Victor Weisz, the son of Dezso Weisz, a Jewish jeweller and goldsmith, was born in Berlin on 25th April 1913.
Weisz attended the Berlin School of Art but had to leave when his father committed suicide in 1928. Soon afterwards he began having his caricatures published. He eventually joined the staff of the left-wing journal, Uhr Blatt.
As a member of the Jewish community with socialist political opinions, Weisz decided to leave Nazi Germany after Adolf Hitler gained power. Weisz arrived in London in 1935 and found work as a political cartoonist with a variety of newspapers and journals including The News Chronicle, The Daily Mirror, The Daily Mail, Punch Magazine, The Tatler, Lilliput, The New Statesman and The Daily Herald.
In 1939 he joined the staff of The News Chronicle. By the 1940s Weisz, who signed his work, Vicky, had established himself as Britain's leading left-wing cartoonist. Michael Foot called him "the best cartoonist in the world". Vicky himself said: "I don't make fun of a face. I make fun of what is behind the face." As Mark Bryant pointed out: "He sometimes drew a small version of himself in his cartoons, commenting on the main character's actions."

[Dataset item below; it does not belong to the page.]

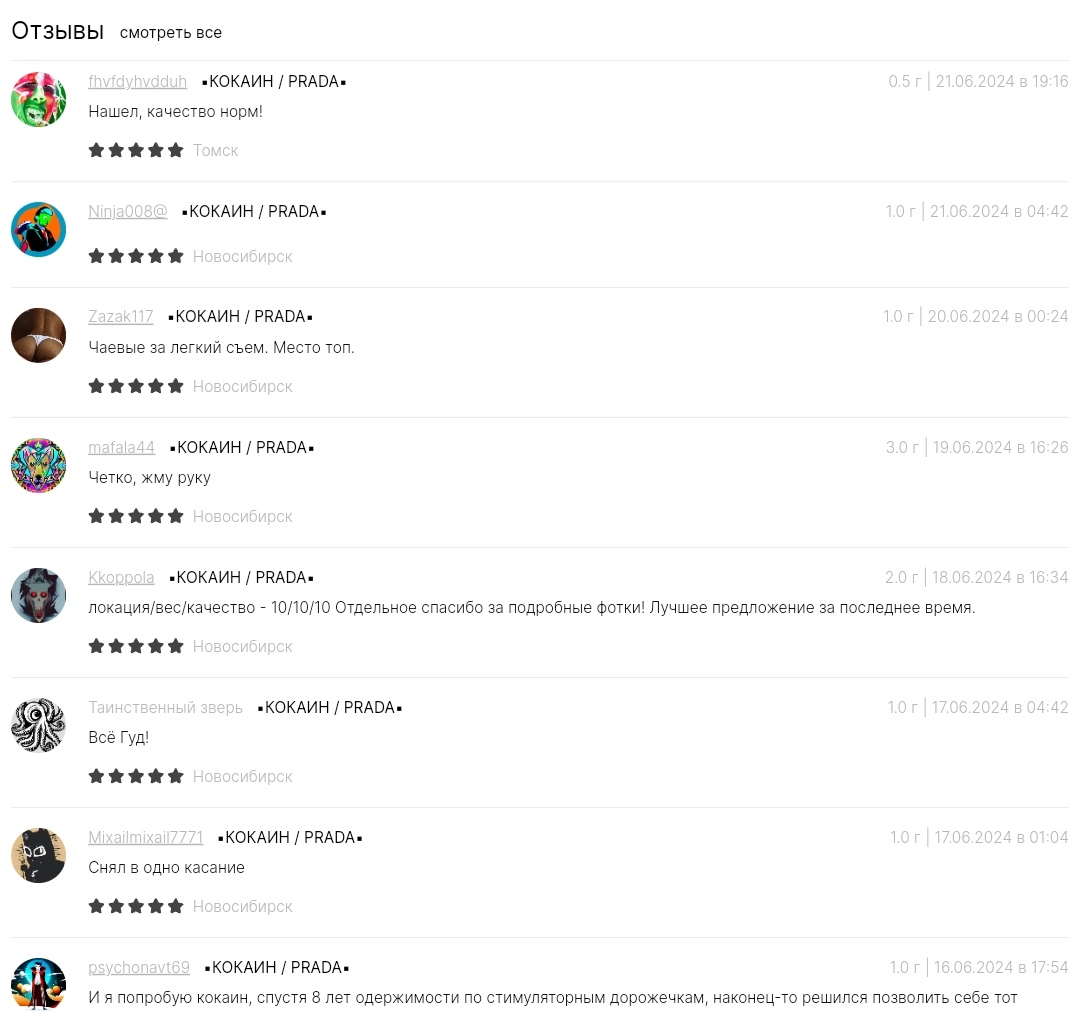The width and height of the screenshot is (1072, 1011).
Task: Visit the Zazak117 user profile link
Action: pyautogui.click(x=121, y=316)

Martin Walker has argued in his book, Daily Sketches: A Cartoon History of Twentieth Century Britain (1978) that Vicky had a lot in common with David Low: "Vicky came to dominate the post-war period of cartoons as only David Low had done before him. He and Low had much in common; a basic humanitarianism which ran through all their work, a healthy mistrust of all those who sought power, and an instinctive loathing of bullies." Vicky himself admitted that his drawings had been influenced by the work of Käthe Kollwitz.
Published collections of his work include Aftermath: Cartoons by Vicky (1946), Unpublished Cartoons by Vicky (1947), New Statesman Profiles (1957), Vicky's World (1959) and Home and Abroad (1964).
Depressed and suffering from insomnia, Victor Weisz committed suicide on 22nd February, 1966.